REQUIREMENT ->
Beginning at the line containing "Instruction: Click the Search input field", give again every line through the end of the data, unchanged and with both ends included. Drop any pictures.

[SUPPLIED RECORDS]

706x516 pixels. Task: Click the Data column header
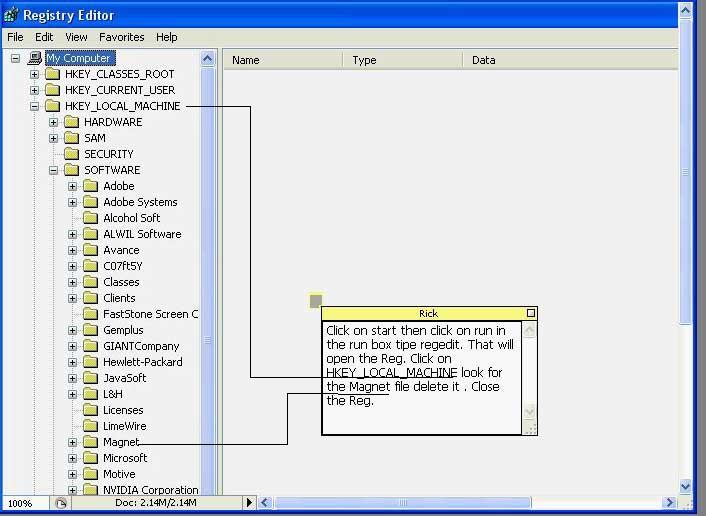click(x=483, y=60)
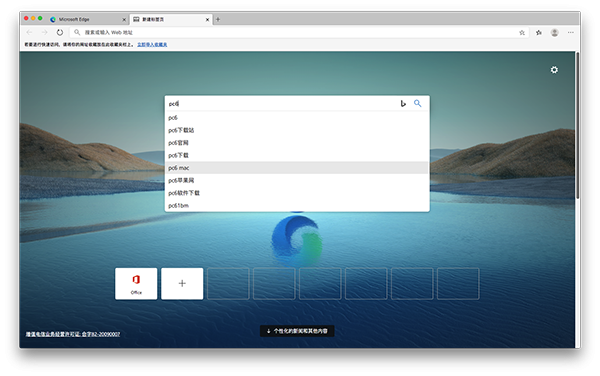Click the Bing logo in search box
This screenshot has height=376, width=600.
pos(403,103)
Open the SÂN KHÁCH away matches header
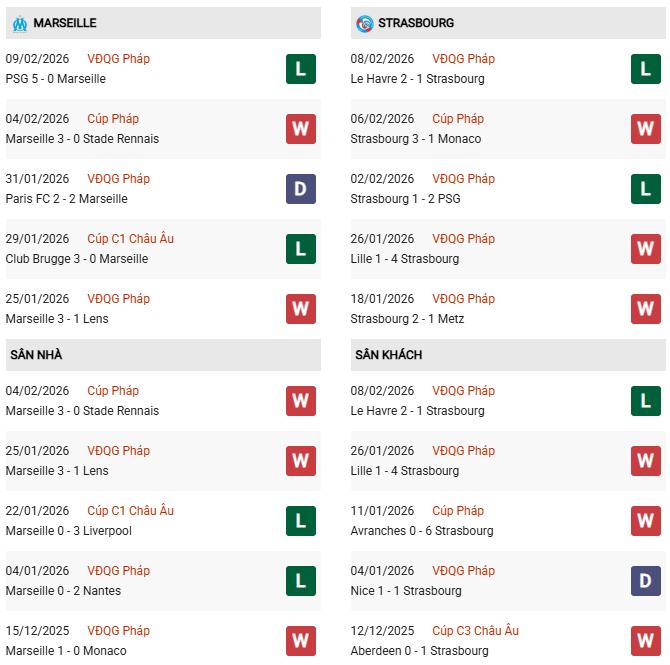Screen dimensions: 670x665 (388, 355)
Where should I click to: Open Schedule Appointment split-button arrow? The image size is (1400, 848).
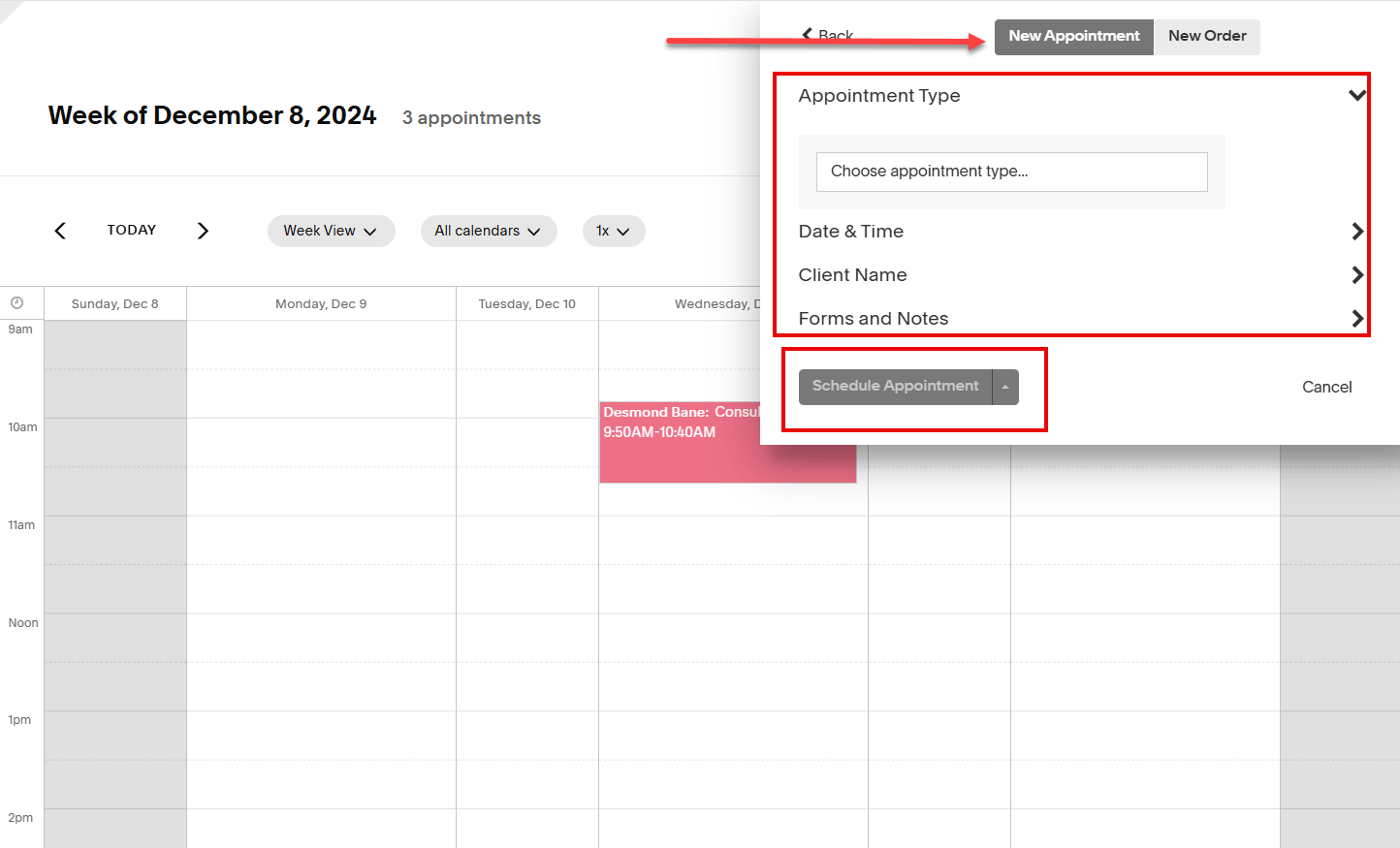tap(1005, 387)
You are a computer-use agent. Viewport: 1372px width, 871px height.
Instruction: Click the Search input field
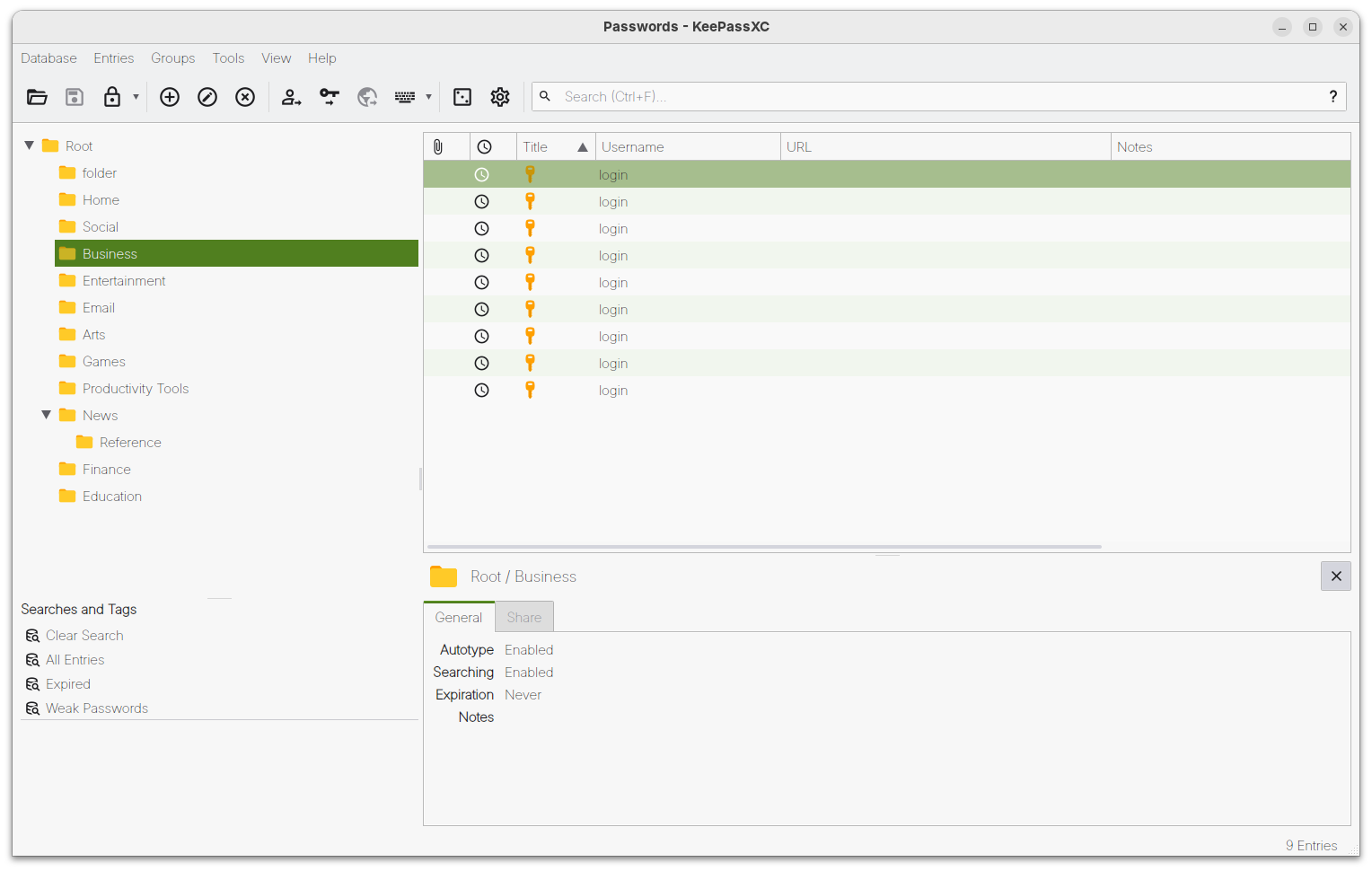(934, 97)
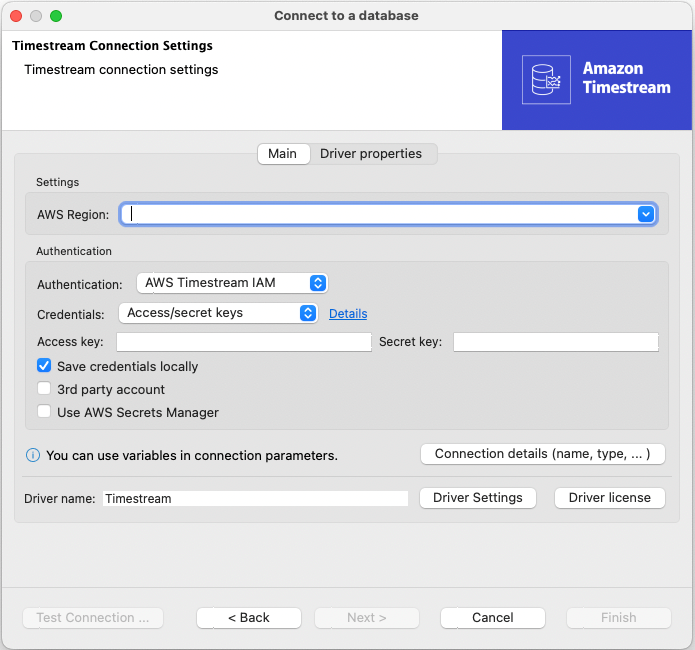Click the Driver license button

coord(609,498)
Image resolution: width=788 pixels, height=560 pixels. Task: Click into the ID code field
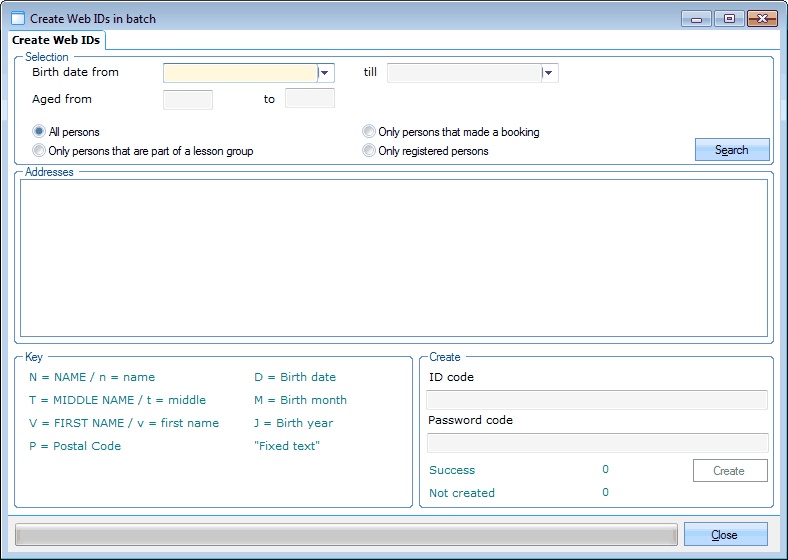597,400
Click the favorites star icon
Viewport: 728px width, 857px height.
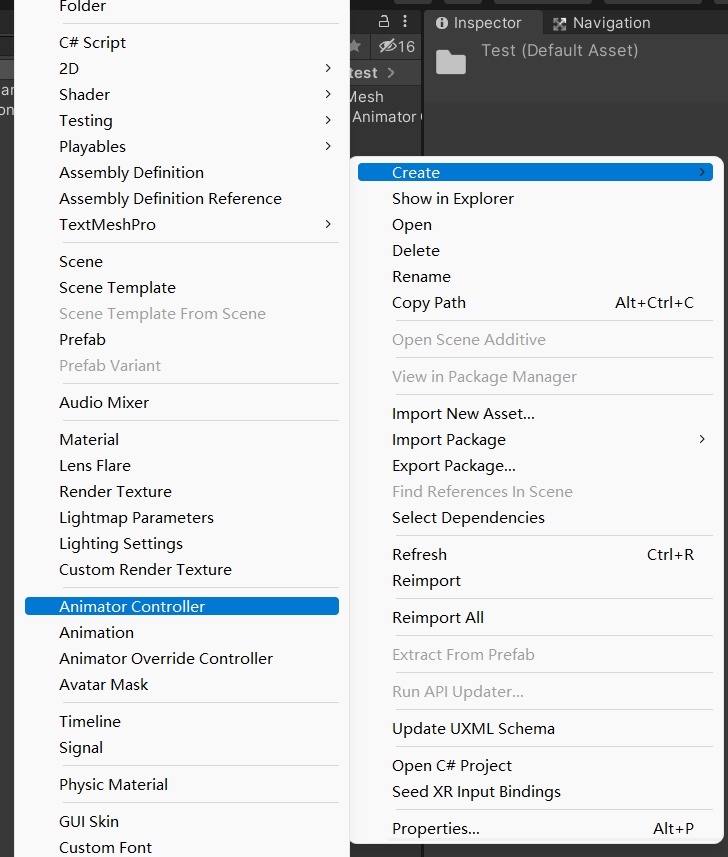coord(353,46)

[/SUPPLIED RECORDS]

OUTPUT OF THE EXERCISE ->
Instruction: Click the Search input field
(934, 97)
Click the Driver license button

coord(609,498)
Image resolution: width=788 pixels, height=560 pixels. Task: Click into the ID code field
597,400
Click the favorites star icon
Viewport: 728px width, 857px height.
coord(353,46)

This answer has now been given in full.